她原本还担心这些小狗会乱跑,安置好后才发现自己想多了。问题是——跑是不跑,但它们要打架。
打架还是分级别的。两个月的和两个月的咬,四个月和四个月的撕。输了的身体会逐渐被浓密黑色包裹,直至最后化为一滩影子融入地面,并入打赢那方的影子中。
而赢的那方,身体则会逐渐膨胀,直至变为更成熟的体型。
顾云舒也不知道这是兰铎的指令,还是这些小狗的本能,索性也懒得管,就坐在原地,托腮看它们咬架。时不时看一眼对面的楼再看一眼工牌,面上没什么表情,旁边的冬青树,却几乎已经被揪秃。
就在此时,却听一阵轰鸣声响。一辆汽车开了过来,停在了单元楼外。
没过多久,又一辆车从另一个方向驶来。稳稳占据了另一个停车位。
左边的车上下来的人,顾云舒刚巧认识。是安心园艺的方雪晴和凌光。右边车子上下来的两人却都十分陌生,只知道一个是留着长发的大汉,另一个则是戴着眼镜的瘦小女人。
出于谨慎,顾云舒选择继续坐在原地,没有出声;另一边,方雪晴则已经冲着另外两人熟稔地打起招呼。
“老田!毕姐!你们也得到消息了?”她冲着那个留着长发的大汉挥挥手。对方正是大力除草的田毅亮。
田毅亮微微颔首,瞟了眼旁边古怪的单元楼,不知为何,神情透出几分异样的复杂。
方雪晴没有错过他表情的变化,只当他也正因为这怪谈的棘手而苦恼,轻轻叹了口气,有些无奈地抱起胳膊:“你们有想出该怎么进去吗?”
田毅亮摇了摇头,看她一眼:“你的规则书不能用?”
“不能。”方雪晴耸肩,“我只能从怪谈里面开门出来。但不能从外面开门进去。”
她说着,又看了看站在田毅亮旁边的那个身材瘦小的女性:“毕姐呢?有什么法子没有?”
安心园艺和大力除草的外勤人员基本都互相熟悉。因此方雪晴也很清楚,眼前的毕姐实际并不属于外勤组。因为身体原因,她一般只负责文职。

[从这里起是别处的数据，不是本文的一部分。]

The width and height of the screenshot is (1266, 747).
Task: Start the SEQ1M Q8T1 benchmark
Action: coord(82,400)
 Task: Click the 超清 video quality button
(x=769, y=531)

但现在,田毅亮却带着她一起过来。说明这次的事件,肯定有能用上她能力的地方。
不过方雪晴和她实在不熟悉,一时也想不起她到底有什么独家能力。见毕姐轻轻摇头,只得讪讪笑了下。倒是一旁的田毅亮,见状轻哼了一声。
“别想了,进去的法子,我们也还在想呢。”他道,“毕老师会过来,也不是为了开门,而是为了提供保障。”
“?”方雪晴好奇,旁边凌光也好奇看了过来,“什么意思?”
“是这样的,我的畸变特性是‘黄鱼脑袋’。”毕姐见状,温声道,“因为听小田说,这次的怪谈能够影响人的记忆,所以才说跟过来看看,看能不能帮上什么忙。”

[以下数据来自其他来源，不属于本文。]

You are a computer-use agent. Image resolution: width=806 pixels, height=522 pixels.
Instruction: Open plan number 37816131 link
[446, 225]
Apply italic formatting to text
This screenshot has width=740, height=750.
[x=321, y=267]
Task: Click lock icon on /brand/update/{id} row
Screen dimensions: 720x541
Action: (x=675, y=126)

“哦……”安心园艺的两人恍然大悟,随即轻轻点了点头。
那确实是很有必要。
如果一个怪谈有能力影响外部人的记忆,那毫无疑问,它的内部,肯定也有着类似的陷阱设置。而针对记忆方面的影响,能够手动创造锚点的“黄鱼脑袋”确实能起到不小的作用。
“针对记忆的影响的确很棘手。”凌光深以为然地点头,明显是想起了某些糟糕的经历,“单纯的扭曲还好,只要细心,总能找到突破点。就怕那种直接抹除记忆的,让人连相应的对策都想不起来,无从着手,最是麻烦。”
“最麻烦?”田毅亮闻言,却是忍不住又嗤了一声,“那我俩的想法不一样。”
“我倒觉得,那种记忆重现的陷阱,才是最麻烦。”他说着,叹了口气,见另外几人面露不解,又轻轻咦了一声。
“你们都没有遇到过吗?就是那种直接把是把脑子里的记忆调出来重播的手段?
“就像是做梦,但比梦更加真实。因为用的本就是真实的记忆,所以更容易让人沉浸,真真假假分都分不清。再借着这一层真实,趁你没有防备的时候,悄无声息地对你施加某些影响……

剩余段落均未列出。